I’m not sure to what extent this topic has been discussed early so that I apologize if I’m opening a discussion which has maybe been solved.
I’m trying to make a Pāli spell checker and hyphenator for Hunspell. I contacted Libre Office for this. A guy answered me inviting me to collect Pāli words. I began with collecting words from the first part of Dīgha Nikāya so that he/she made the first “draft” of Pāli spell checker. That draft works also on Page Plus X9 and Affinity Publisher. So I collected more words from tipitaka.org, all words from the whole Tipiṭaka, Aṭthakathā, Ṭīka and so on. I tried to contact again the guy from Libre Office in order to make a complete Pāli spell checker but he/she dind’t answer. Anyway, I managed to make a complete “spell checker” just renaming my .txt file in .dic file. This bad made spell checker somehow works in Page Plus X9 but it doesn’t work at all in Affinity Publisher. (I have to use an existent language as X9 doesn’t recognize Pāli (pi)). The discussion in Libre Office is here: Is it possible to create a PÄli dictionary for Libreoffice? - Ask LibreOffice
Some months later I came across a Pāli hyphenator which Cittānurakkho bhikkhu made for Latex. Cittānurakkho bhikkhu was so kind to share his hyphenator with me and I contacted again the guy in Libre Office in order to create both complete Pāli spell checker and hyphenator. Again no response.

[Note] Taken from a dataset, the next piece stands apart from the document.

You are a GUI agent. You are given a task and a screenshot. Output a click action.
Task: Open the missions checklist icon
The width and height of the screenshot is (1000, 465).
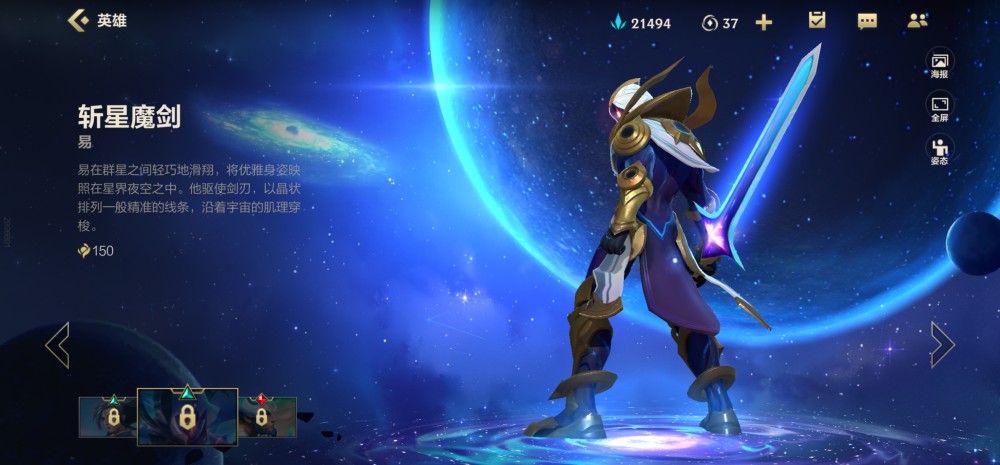pyautogui.click(x=817, y=21)
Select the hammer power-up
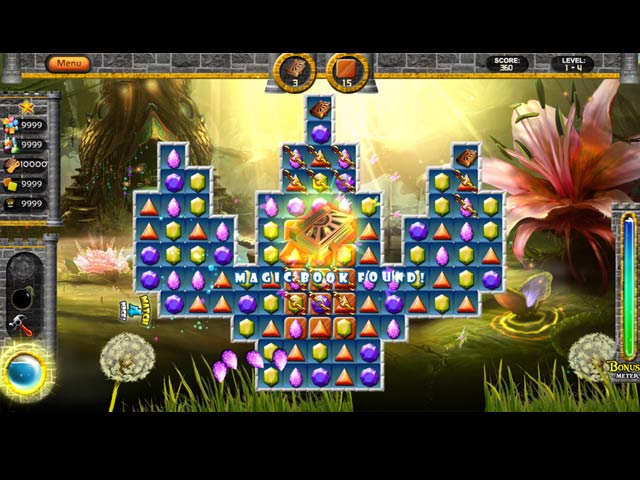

I tried Cittānurakkho bhikkhu’s hyphenator in Affinity Publisher. Somehow it seems to work as you can see from the image below.
Is there anyone who has skills for making a Hunspell spell checker starting from .txt word list? I have two versions, Pāli ṃ and Pāli ṁ. Regarding hyphenator, it seems that Cittānurakkho’s one works. Maybe it should be just edited in order if someone prefers another kind of hyphenation. For example, I’m aware of people not wanting to split i. e. buddha like bud-dha rather bu-ddha. Any comments about this last issue would also be appreciated.
Thank you for your reply. I have some texts where there are both Sanskrit and Pāli words. Affinity Publisher recognize Sanskrit but not Pāli. I have had to use another language in order to be able to use Pāli spell checker and hyphenator. I have uploaded my .dic files in a folder for fi_FI (I don’t use Finnish) so that I can use them. If I try to make a pi (= Pāli) folder, both Affinity and Page Plus display a message like “unknown local settings”. Maybe I should talk about it to the developers.
Anyway, I hope someone can make a .dic file using my Pāli .txt word list(s).
Unfortunately, I have no idea about how a hyphenator works. All I have done regard it was to include in my sources the hyphenator made by Cittānurakkho Bhikkhu for Latex. Then I send it to Gabix, the guy in LibreOffice who helped me to do the spell checker. I don’t know whether Gabix had to edit Cittānurakkho’s hyphenator, or he has used it straight away in the Hunspell version. Maybe you could send Cittānurakkho e-mail.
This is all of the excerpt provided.